Depuis quelques années, le monde a vu s’intensifier les théories du complot, a assisté à la destruction en règle de la noblesse de l’acte politique compris comme la défense désintéressée de la «chose publique», a vu la post-vérité contredire les faits et la science et a dû déplorer la montée en puissance de pouvoirs autoritaires. Face à cela, une dame, peu charismatique, déconnectée de la frénésie des réseaux sociaux, a réussi à s’imposer avec humilité mais détermination comme un pilier de stabilité, d’éthique et de raison.

Le profond engagement d’Angela Merkel pour la santé et pour l’OMS traduit ce souci.
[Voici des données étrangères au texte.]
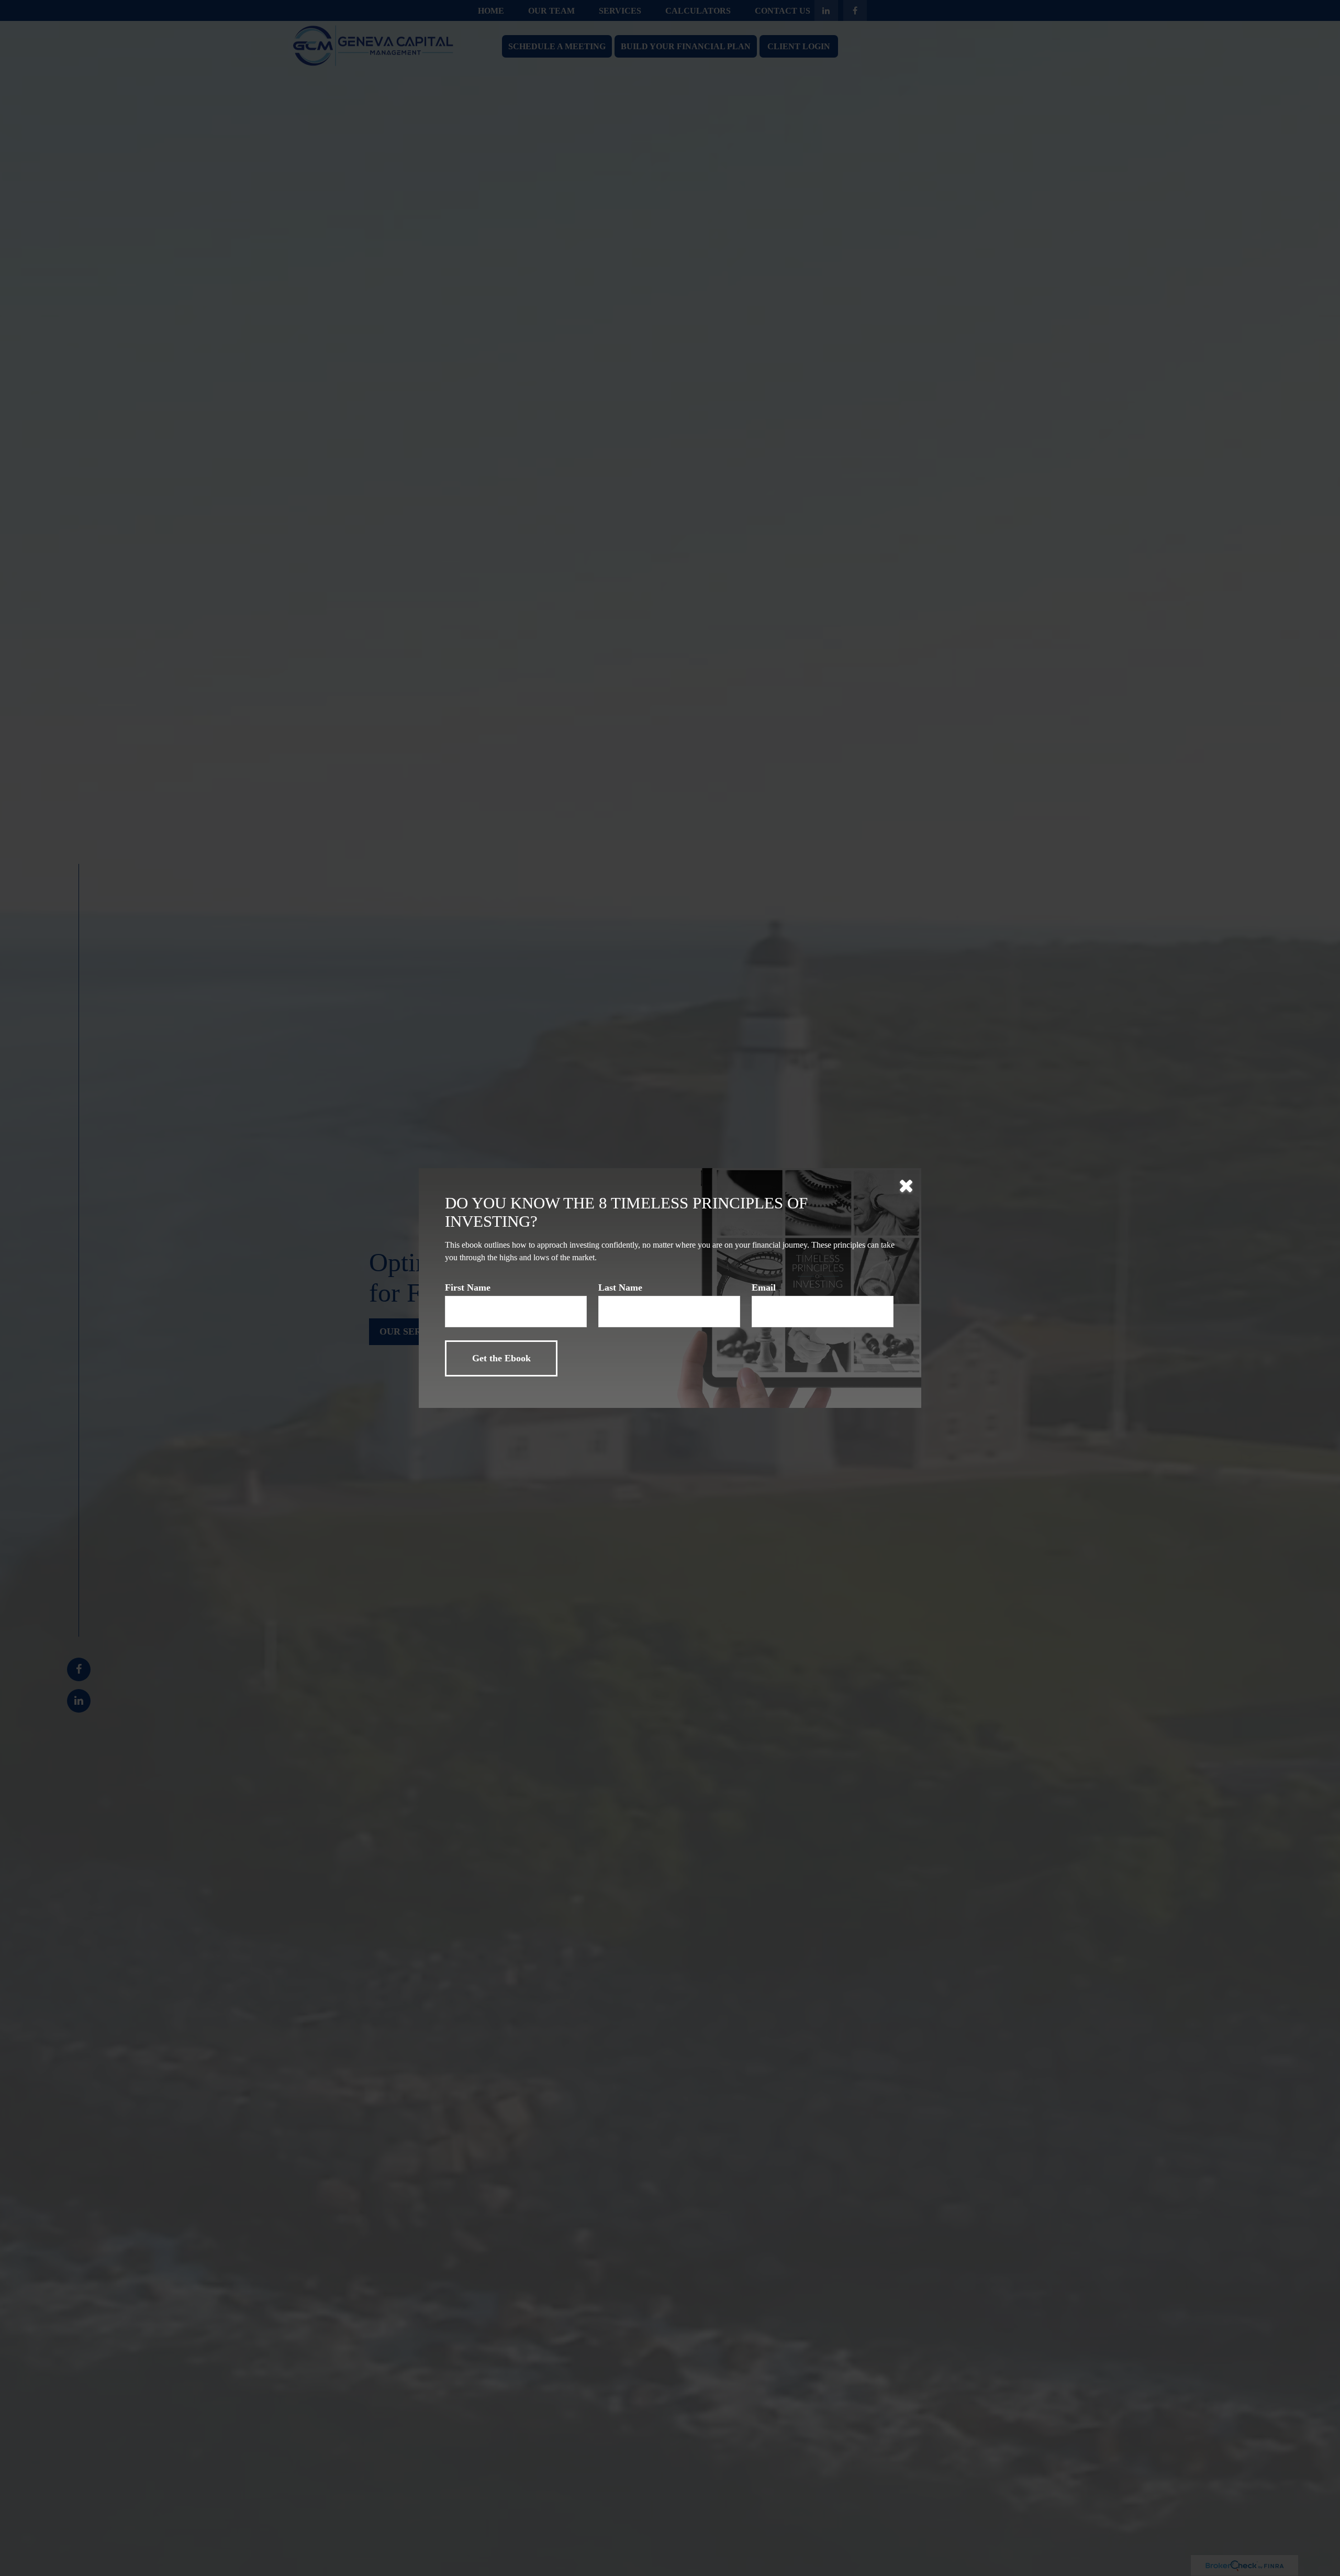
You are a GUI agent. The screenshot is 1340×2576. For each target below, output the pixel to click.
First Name (467, 1287)
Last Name (620, 1287)
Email (764, 1287)
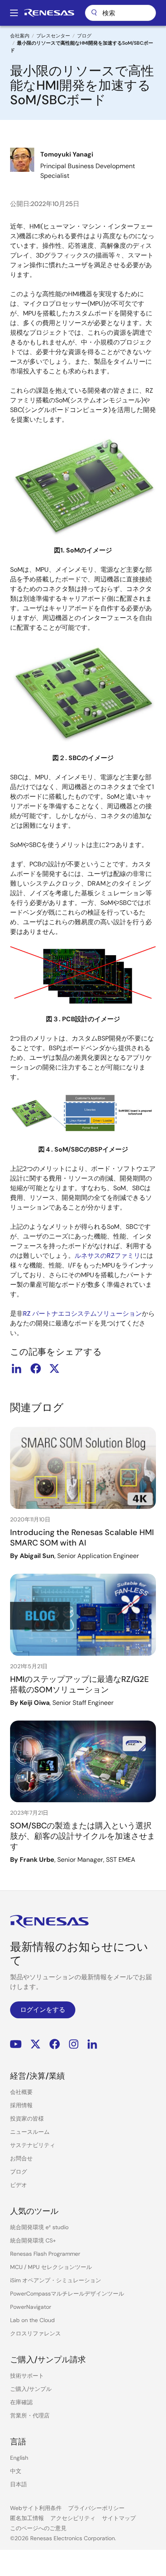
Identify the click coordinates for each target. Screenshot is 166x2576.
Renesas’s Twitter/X (35, 2043)
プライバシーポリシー (96, 2508)
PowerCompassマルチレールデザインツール (67, 2293)
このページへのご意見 (38, 2528)
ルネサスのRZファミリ (107, 1255)
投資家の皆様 (27, 2118)
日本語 (18, 2484)
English (19, 2457)
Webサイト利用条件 (36, 2508)
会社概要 (21, 2092)
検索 (120, 13)
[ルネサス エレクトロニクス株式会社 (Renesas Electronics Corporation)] (49, 13)
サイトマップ (119, 2518)
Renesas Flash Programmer (45, 2253)
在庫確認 (21, 2402)
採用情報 (21, 2105)
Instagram (74, 2043)
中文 (15, 2471)
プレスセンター (53, 36)
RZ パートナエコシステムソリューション (82, 1313)
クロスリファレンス (35, 2333)
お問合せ (21, 2158)
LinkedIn (92, 2043)
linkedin (16, 1368)
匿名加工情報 (27, 2518)
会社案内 (19, 36)
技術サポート (27, 2375)
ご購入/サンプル (31, 2389)
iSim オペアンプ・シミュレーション (55, 2280)
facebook (35, 1368)
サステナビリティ (32, 2145)
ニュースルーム (30, 2131)
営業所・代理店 (30, 2415)
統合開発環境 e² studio (39, 2227)
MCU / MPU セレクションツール (51, 2267)
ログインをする (42, 2009)
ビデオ (18, 2185)
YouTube (16, 2043)
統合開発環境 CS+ (33, 2240)
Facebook (54, 2043)
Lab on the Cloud (32, 2320)
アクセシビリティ (72, 2518)
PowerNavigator (30, 2306)
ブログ (84, 36)
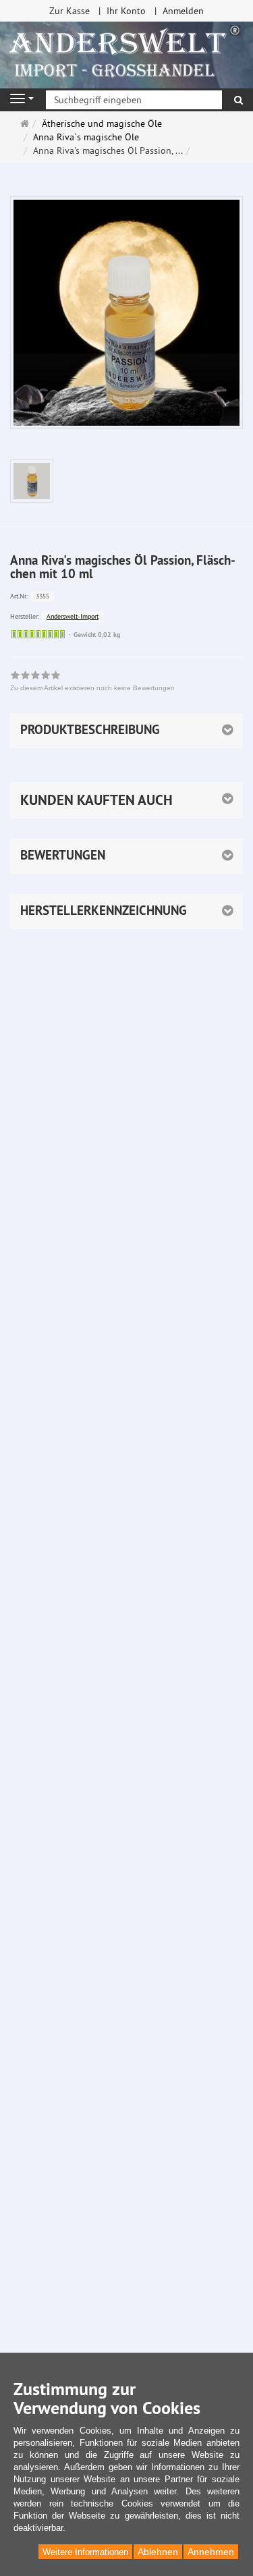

La santé globale est une condition nécessaire à la paix, à la sécurité et à la prospérité économique. La chancelière reste par ailleurs imprégnée par l’histoire. Face à la Chine, aux Etats-Unis et aux défis d’un monde globalisé, elle en est convaincue: la seule carte que l’Allemagne peut jouer est celle du multilatéralisme, du collectif. Cela traduit une prise de conscience des réels rapports de force géopolitiques, mais aussi une précaution atavique très «merkelienne» de vouloir mettre la puissance croissante de l’Allemagne au service de la construction européenne et de la paix.